Former Annual Theme: Medialities (October 2021 to July 2022)

Contact person: Ivo Ritzer

Further group members: Ute Fendler, Ulf Vierke, Cassandra Mark-Thiessen

All forms of cultural production are decisively shaped by a respective medium: they only come into being through that very medium (mediality). In other words, cultural production is always medially constituted, i.e. coming into existence through processing, storage and transmission of certain data. Due to this mediation, cultural productions can and do permanently change throughout history, constantly adopting to the material and technical resources at disposal in a state of flux. In that relation, mediality means the general presupposition or condition under which cultural production and any art form is able to take shape at all: within mediality the specific circumstances of culture are negotiated. Thus, the concept of the medium not only refers to all domains of cultural exchange, which in itself is medially determined. Media encompass, but are in no way limited to means of mass communication, including everything from languages to numbers, cars to light bulbs, clothes to guns. Mediality therefore applies to all cultural production and is thus relevant to all disciplines. The challenge is to pay attention to a given medium's genuine structure as a particular disposit if but not fall into some kind of hardware-determinism leveling all differences. To put it another way, our task is to consider culture beyond textuality, and still not reduce it to the sheer materiality of data at the same time. The concept of the medium can be used here to stress the processual and performative character of all culture, whose multiplicity of practices and phenomena (cultural techniques) perpetually interacts with the mediality of the medium in question.

Former Annual Themes: Modalities, Relationality

Modalities (October 2020 to July 2021)
Contact person: Clarissa Vierke

In the center of the knowledge lab´s concern during the academic year 2020/21 is the concept – or perspective – of modalities. How, and in which modalities is multiplicity thought, imagined, lived and produced? Which modes of relationality do we find empirically and how can we grasp them?   What makes modalities so productive in producing and shaping multiplicity?
Next to temporalities, spatialities and medialities, modalities serve as a heuristic angle to get a grip on the Cluster’s main concerns: relationality and reflexivity, from a multiple perspective. Modalities will help us to work across disciplines by offering perspectives to zoom into the multiple dimensions of relations and reflexivity.
During the academic year 2020-21, the angle of modalities makes us consider various ways and processes of relating, like, for instance, forms of dependence, conflict, exchange, cooperation, resistance and denial, as well as their outcomes and properties.
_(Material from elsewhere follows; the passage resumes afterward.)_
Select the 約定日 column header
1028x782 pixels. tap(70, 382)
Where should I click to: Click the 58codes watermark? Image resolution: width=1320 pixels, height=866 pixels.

In line with the dynamic view on multiplicity, we are interested in the infinite processes of change and becoming, i.e. how modes of relation and those in relation change over time and vary across different contexts.
Modalities helps to systematize our research findings, but also to discover and compare a variety of theoretical concepts like, for instance, meshwork, networks, entanglements or rhizomes.

Relationality (Summer semester 2020)
Contact person: Erdmute Alber

Africa is neither unitary, nor isolated, but rather is, and always has been, constituted through its ever-changing relations, globally entangled and in flux. This understanding calls for a new conceptual framework that allows us to grasp the dynamic interrelationship of diversity and entanglement and to study “Africa multiple” in coherent and systematic research formats. Rethinking older notions of diversity or plurality and connectivity, the concept of multiplicity shifts the focus from diverse, discrete entities that have connections towards the continuous relational processes involved in their production. Transcending the limitations of both conventional area studies and global studies, this conceptual approach allows us to capture the simultaneity of heterogeneous and mutually influential African ways of life and world-making emerging in multi-directional and multi-layered processes of relating. Accordingly, the concept of relationality will serve as our primary analytical tool for the study and conceptualisation of multiplicity.